When your contracts are signed and exchanged, make sure that you get all current and postdated checks (rental payment) and a deposit check that the industry standard is 5% of the annual rental. When the renter is an enterprise, also request a copy of the signatory’s passport (contract, cheques).
- Prepare for Documentation Transfer (Protocol)
Prepare and have this procedure, by both parties, signed specific notes (potential damage, paint) of the unit and its contents. Include all objects such as keys and cards of access given in their quantity. Take pictures of the property as a further reverse measure.
- Talk to a trusted and competent agent.
Even while the real estate industry in Dubai has been dramatically professionalized in recent years, the choice of a reputable and well-established real estate agent is crucial. Make sure you make this pick meticulously and back it up with references from colleagues who have already handled your partner of choice whenever possible. Since brokers are typically focused on specific sectors, areas, or even buildings, ensure that the agent you choose has extensive knowledge. Prospective customer flows inside your segment and area.
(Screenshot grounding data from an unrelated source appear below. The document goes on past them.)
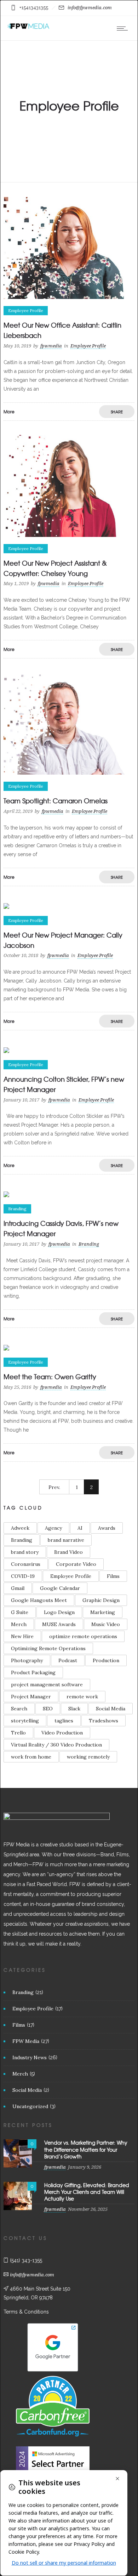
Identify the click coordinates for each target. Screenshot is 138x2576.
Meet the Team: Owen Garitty (50, 1376)
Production (106, 1660)
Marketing (102, 1612)
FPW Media (25, 2041)
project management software (47, 1684)
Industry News (29, 2057)
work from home (31, 1757)
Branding (21, 1540)
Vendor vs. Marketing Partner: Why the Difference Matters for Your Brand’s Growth (85, 2149)
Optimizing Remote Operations (48, 1648)
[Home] (28, 27)
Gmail (17, 1588)
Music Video (105, 1624)
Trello (18, 1732)
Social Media (110, 1708)
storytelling (25, 1720)
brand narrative (66, 1540)
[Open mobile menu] (124, 28)
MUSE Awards (59, 1624)
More (9, 411)
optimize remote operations (83, 1636)
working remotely (88, 1757)
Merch (19, 1624)
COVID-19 (23, 1576)
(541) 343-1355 (26, 2260)
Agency (53, 1528)
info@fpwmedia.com (90, 7)
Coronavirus (25, 1564)
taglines (63, 1720)
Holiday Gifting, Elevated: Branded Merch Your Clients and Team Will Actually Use (86, 2191)
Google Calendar (60, 1588)
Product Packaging (33, 1672)
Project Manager (31, 1696)
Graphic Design (101, 1600)
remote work (82, 1696)
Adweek (20, 1528)
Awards (106, 1528)
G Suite (19, 1612)
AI (79, 1528)
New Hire (22, 1636)
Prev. (54, 1487)
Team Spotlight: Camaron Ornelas (56, 800)
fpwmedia (51, 346)
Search (19, 1708)
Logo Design (59, 1612)
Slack (74, 1708)
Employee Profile (70, 1576)
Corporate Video (76, 1564)
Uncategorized (30, 2106)
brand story (25, 1552)
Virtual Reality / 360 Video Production (56, 1745)
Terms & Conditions (26, 2312)
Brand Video (68, 1552)
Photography (27, 1660)
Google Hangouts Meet (39, 1600)
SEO (48, 1708)
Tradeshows (103, 1720)
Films (113, 1576)
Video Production (62, 1732)
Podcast (67, 1660)
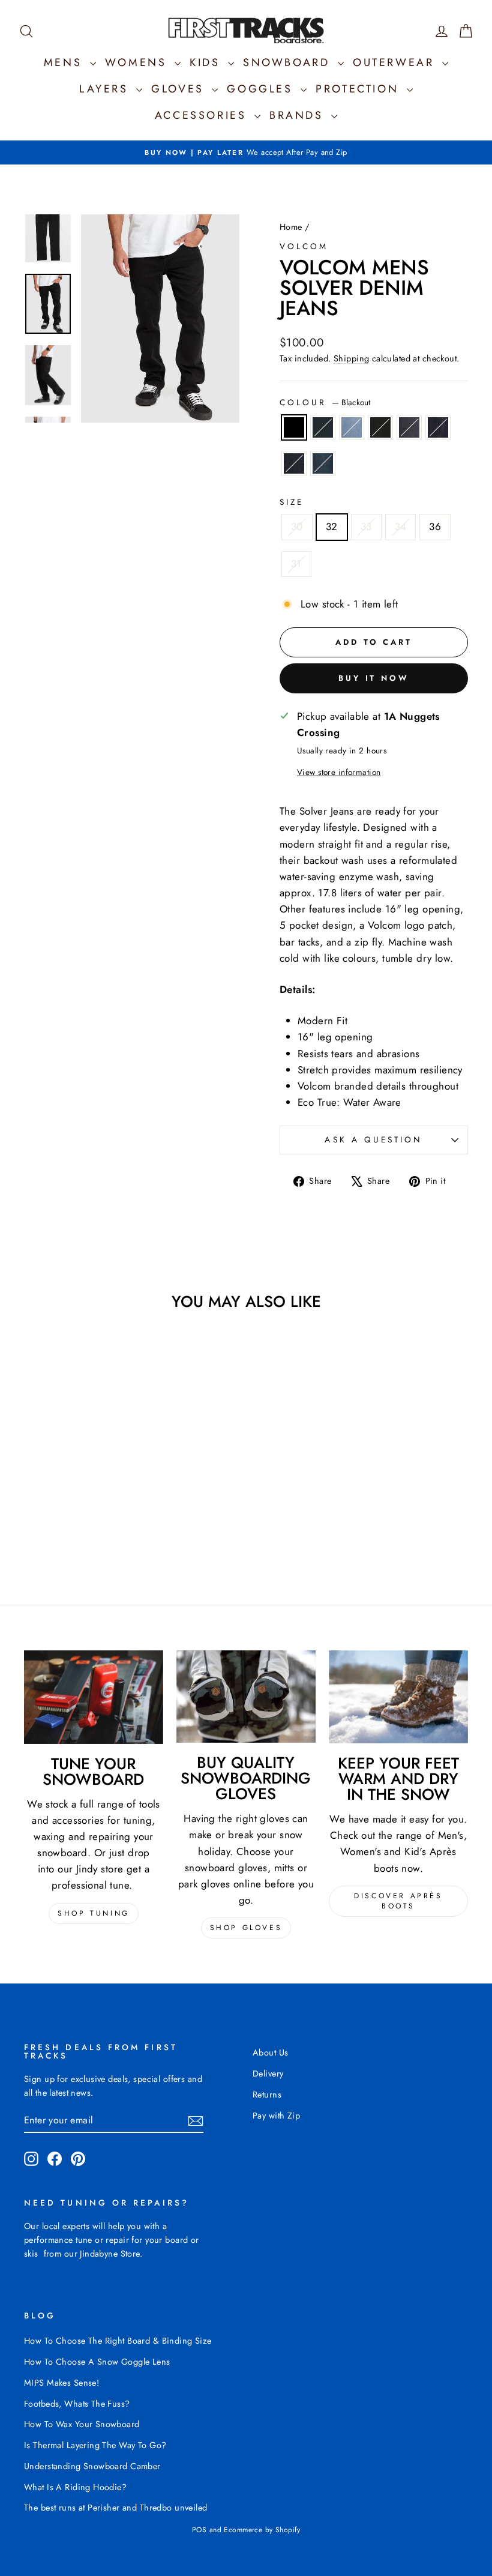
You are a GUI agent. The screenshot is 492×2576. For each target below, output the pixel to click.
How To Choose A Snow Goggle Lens (97, 2362)
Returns (267, 2095)
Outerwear (396, 62)
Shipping (351, 358)
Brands (298, 115)
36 (435, 526)
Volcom (304, 246)
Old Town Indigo (352, 427)
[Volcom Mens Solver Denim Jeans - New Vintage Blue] (82, 1533)
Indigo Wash (438, 427)
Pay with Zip (276, 2116)
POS (199, 2529)
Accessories (203, 115)
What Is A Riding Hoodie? (75, 2487)
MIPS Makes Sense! (61, 2383)
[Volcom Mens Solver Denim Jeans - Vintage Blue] (50, 1519)
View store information (338, 772)
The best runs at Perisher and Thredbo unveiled (116, 2508)
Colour (325, 402)
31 (296, 564)
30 (297, 526)
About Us (270, 2053)
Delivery (268, 2074)
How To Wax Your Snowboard (82, 2424)
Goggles (262, 89)
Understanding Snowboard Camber (92, 2466)
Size (292, 502)
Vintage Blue (323, 427)
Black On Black (380, 427)
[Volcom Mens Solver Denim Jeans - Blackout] (34, 1519)
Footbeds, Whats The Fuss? (77, 2404)
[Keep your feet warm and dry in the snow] (398, 1696)
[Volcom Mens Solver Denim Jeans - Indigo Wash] (115, 1519)
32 (332, 526)
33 (366, 526)
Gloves (180, 89)
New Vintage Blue (323, 463)
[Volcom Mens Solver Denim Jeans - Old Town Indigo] (66, 1519)
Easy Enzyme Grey (409, 427)
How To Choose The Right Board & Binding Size (118, 2341)
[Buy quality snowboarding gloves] (246, 1696)
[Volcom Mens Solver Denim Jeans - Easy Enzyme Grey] (98, 1519)
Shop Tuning (94, 1913)
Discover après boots (398, 1900)
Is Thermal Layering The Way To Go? (95, 2445)
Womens (138, 62)
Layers (106, 89)
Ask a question (373, 1139)
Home (291, 227)
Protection (360, 89)
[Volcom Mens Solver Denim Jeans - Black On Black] (82, 1519)
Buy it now (373, 678)
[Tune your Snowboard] (93, 1697)
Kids (207, 62)
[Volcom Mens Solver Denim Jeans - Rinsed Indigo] (66, 1533)
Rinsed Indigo (294, 463)
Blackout (294, 427)
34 (401, 526)
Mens (65, 62)
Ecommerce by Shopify (262, 2529)
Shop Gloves (246, 1927)
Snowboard (289, 62)
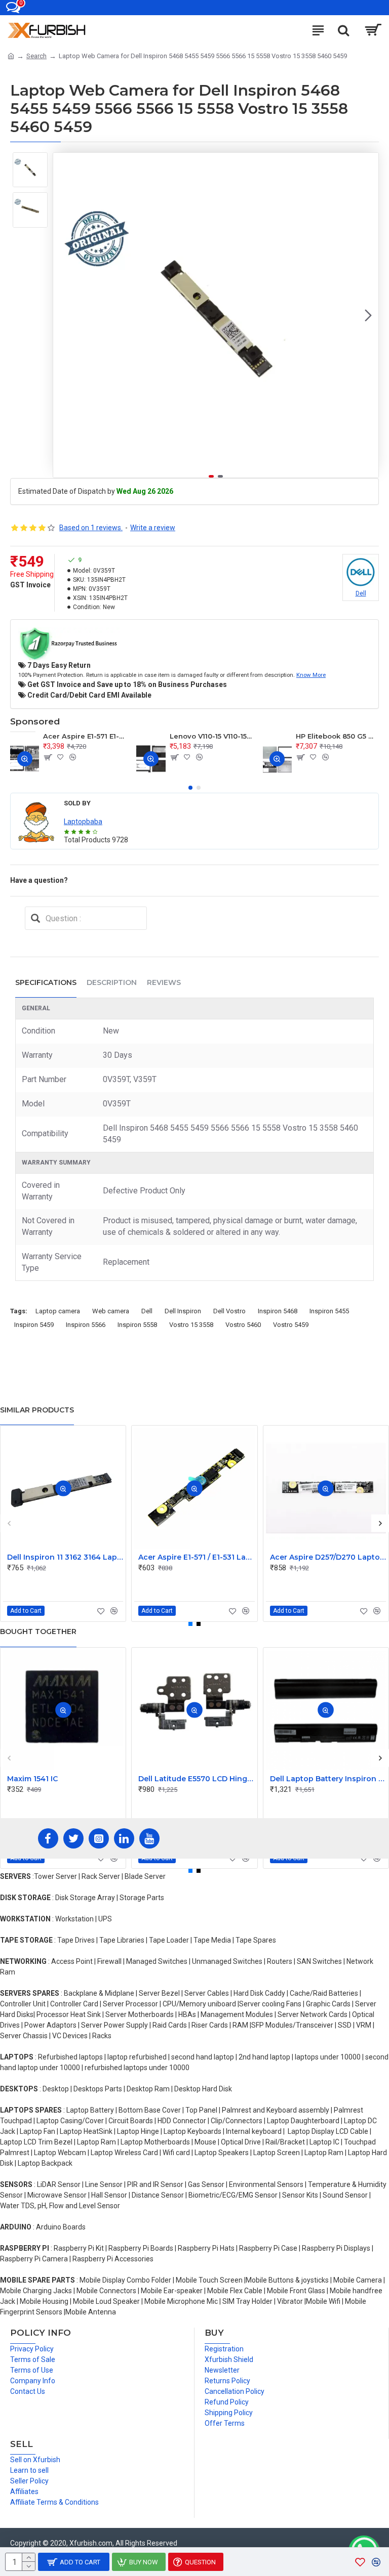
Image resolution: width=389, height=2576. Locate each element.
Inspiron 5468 (277, 1311)
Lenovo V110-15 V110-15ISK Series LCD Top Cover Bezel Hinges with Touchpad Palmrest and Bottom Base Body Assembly (211, 736)
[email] (35, 918)
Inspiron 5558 (137, 1324)
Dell (146, 1311)
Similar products (37, 1409)
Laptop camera (57, 1311)
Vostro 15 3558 (191, 1324)
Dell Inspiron (183, 1311)
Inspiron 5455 (329, 1311)
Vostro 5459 (290, 1324)
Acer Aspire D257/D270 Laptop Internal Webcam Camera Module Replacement (328, 1557)
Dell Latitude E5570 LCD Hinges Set (196, 1778)
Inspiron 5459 (34, 1324)
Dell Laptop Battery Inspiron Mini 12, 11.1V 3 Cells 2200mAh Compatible (328, 1778)
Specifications (45, 982)
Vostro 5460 (243, 1324)
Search (36, 56)
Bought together (38, 1631)
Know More (311, 674)
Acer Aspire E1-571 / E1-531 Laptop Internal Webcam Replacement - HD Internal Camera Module (196, 1557)
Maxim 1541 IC (32, 1778)
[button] (63, 315)
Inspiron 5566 (85, 1324)
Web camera (110, 1311)
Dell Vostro (229, 1311)
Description (112, 982)
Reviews (164, 982)
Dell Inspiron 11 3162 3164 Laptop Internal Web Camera (65, 1557)
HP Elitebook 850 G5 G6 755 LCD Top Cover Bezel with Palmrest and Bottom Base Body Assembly (337, 736)
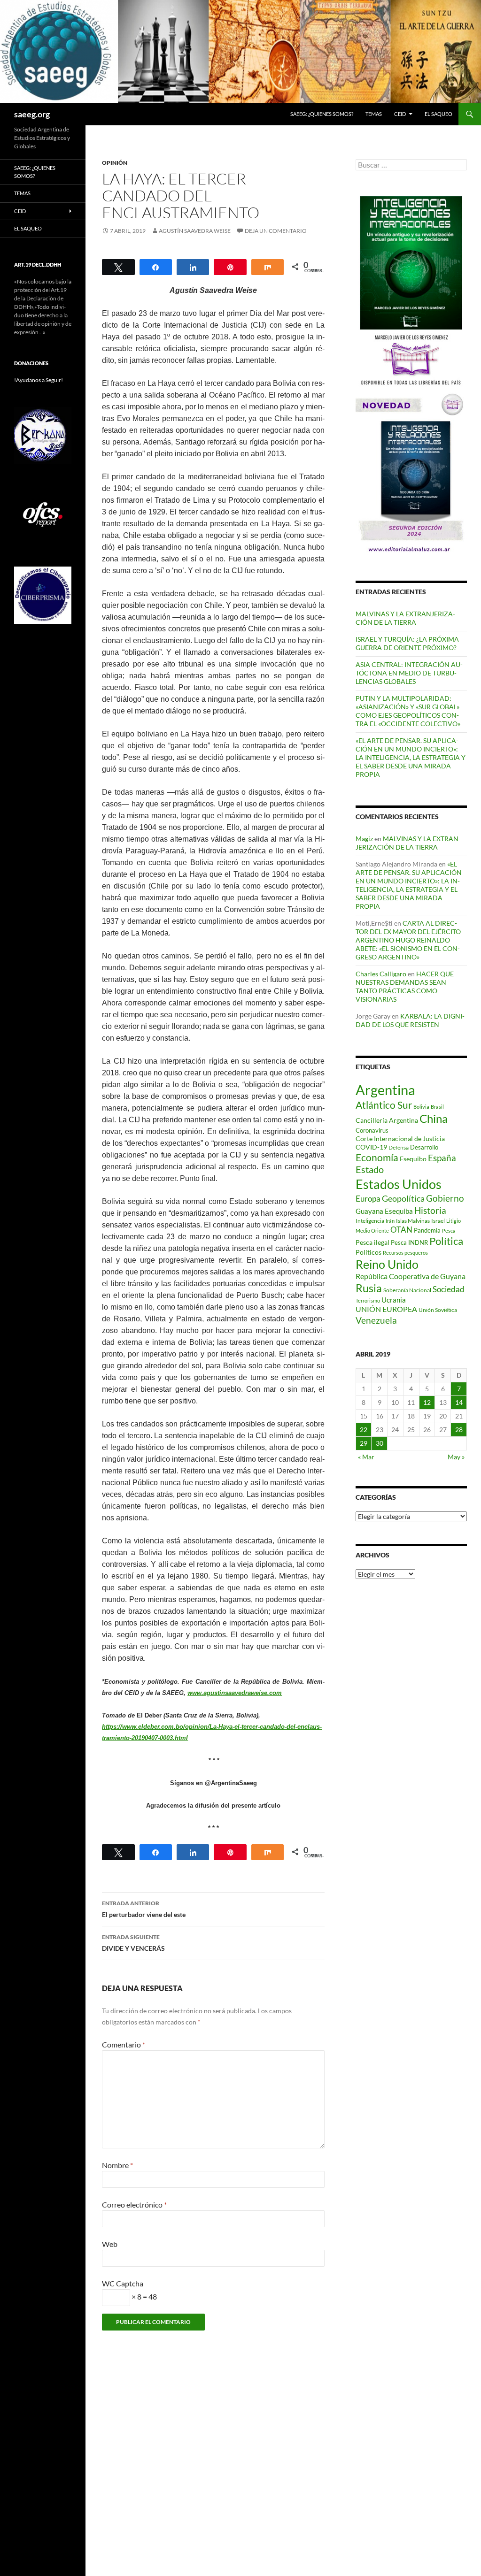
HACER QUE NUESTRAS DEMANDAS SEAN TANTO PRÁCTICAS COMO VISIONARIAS (405, 986)
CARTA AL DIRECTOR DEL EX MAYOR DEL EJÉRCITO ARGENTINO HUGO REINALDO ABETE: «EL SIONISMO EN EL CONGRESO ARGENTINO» (408, 940)
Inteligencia (370, 1220)
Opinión (114, 162)
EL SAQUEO (438, 114)
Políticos (368, 1252)
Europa (368, 1199)
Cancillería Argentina (387, 1120)
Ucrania (393, 1300)
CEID (400, 114)
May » (456, 1457)
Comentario (123, 2044)
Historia (430, 1210)
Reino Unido (387, 1264)
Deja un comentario (276, 230)
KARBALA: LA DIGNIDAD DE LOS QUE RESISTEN (410, 1020)
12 (427, 1402)
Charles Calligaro (381, 974)
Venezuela (376, 1320)
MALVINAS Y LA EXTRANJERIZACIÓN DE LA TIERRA (405, 618)
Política (446, 1241)
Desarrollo (424, 1147)
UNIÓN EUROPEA (386, 1309)
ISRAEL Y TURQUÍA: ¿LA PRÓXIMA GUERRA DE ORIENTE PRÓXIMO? (407, 643)
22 (363, 1430)
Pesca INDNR (409, 1242)
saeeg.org (32, 114)
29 (363, 1443)
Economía (377, 1157)
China (433, 1118)
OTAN (401, 1229)
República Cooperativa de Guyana (410, 1276)
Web (109, 2243)
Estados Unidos (399, 1184)
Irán (390, 1221)
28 (459, 1430)
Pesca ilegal (372, 1242)
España (442, 1157)
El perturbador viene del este (144, 1909)
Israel (438, 1220)
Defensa (398, 1147)
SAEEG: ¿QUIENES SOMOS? (321, 114)
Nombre (117, 2165)
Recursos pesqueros (405, 1253)
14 (459, 1402)
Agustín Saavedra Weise (195, 230)
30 (379, 1443)
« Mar (366, 1457)
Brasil (437, 1107)
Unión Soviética (438, 1309)
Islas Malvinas (413, 1220)
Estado (370, 1169)
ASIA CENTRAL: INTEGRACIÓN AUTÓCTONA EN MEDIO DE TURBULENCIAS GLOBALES (409, 672)
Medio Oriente (372, 1230)
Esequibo (413, 1159)
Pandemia (427, 1230)
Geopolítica (403, 1198)
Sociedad (449, 1289)
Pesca (449, 1230)
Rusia (369, 1288)
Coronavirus (372, 1130)
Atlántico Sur (384, 1105)
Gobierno (445, 1198)
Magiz (364, 839)
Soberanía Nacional (407, 1290)
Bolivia (421, 1107)
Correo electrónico (134, 2204)
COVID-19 (371, 1147)
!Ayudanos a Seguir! (38, 379)
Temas (373, 114)
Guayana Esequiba (384, 1211)
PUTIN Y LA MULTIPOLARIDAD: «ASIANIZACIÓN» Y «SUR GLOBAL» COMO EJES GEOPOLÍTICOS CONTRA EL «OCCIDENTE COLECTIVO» (408, 711)
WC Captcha (122, 2283)
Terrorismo (368, 1300)
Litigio (453, 1221)
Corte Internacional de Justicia (400, 1138)
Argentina (385, 1089)
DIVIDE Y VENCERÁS (133, 1942)
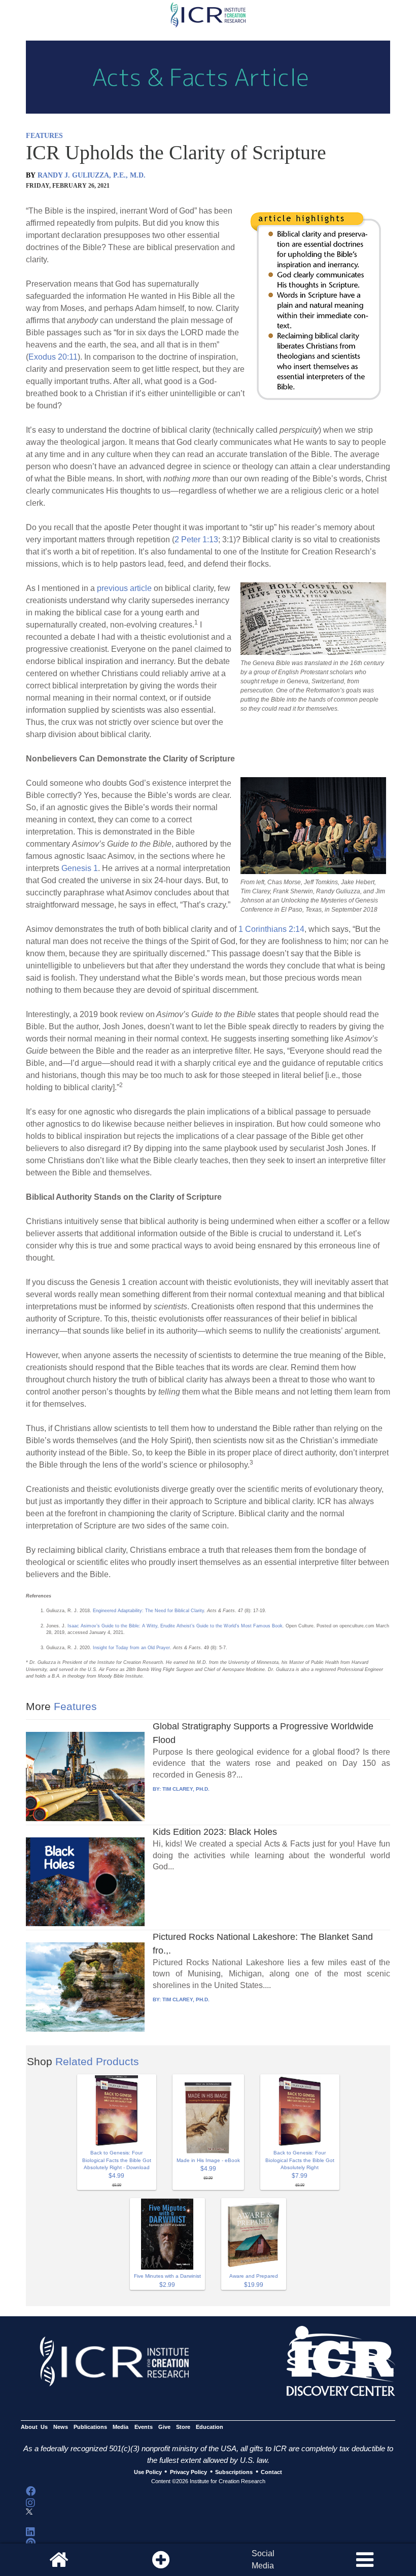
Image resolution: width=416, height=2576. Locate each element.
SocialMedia (263, 2559)
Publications (90, 2427)
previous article (124, 588)
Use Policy (148, 2472)
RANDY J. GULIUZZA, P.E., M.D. (92, 175)
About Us (34, 2427)
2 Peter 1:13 (196, 539)
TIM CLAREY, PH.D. (186, 1789)
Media (120, 2427)
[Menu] (365, 2560)
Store (183, 2427)
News (60, 2427)
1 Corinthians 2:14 (271, 929)
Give (164, 2427)
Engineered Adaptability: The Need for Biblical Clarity (148, 1610)
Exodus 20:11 (53, 357)
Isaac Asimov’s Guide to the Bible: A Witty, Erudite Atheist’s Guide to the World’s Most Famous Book (175, 1625)
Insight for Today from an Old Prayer (131, 1647)
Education (209, 2427)
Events (143, 2427)
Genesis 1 (79, 868)
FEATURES (44, 136)
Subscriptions (234, 2472)
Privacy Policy (188, 2472)
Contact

To demonstrate their profession, the agent should demand you to file the relevant documents such as title documents and passport copies and ask you to conclude a marketing contract or the standard form, as published and requested by RERA in case of a sales transaction.
This final issue of picking a relevant agent cannot be sufficiently stressed since hiring incompetence in this field will most likely lead you to lose possible tenants and hence rents. Although the above things are certainly not exhaustive, they cover the investor from the most important and prevalent problems during a leasing procedure, as my experience suggests. However, I want to emphasize that the Dubai rental law is quite strict, precise, and concise, so it does not necessarily ask for legal guidance on implementing routine transactions.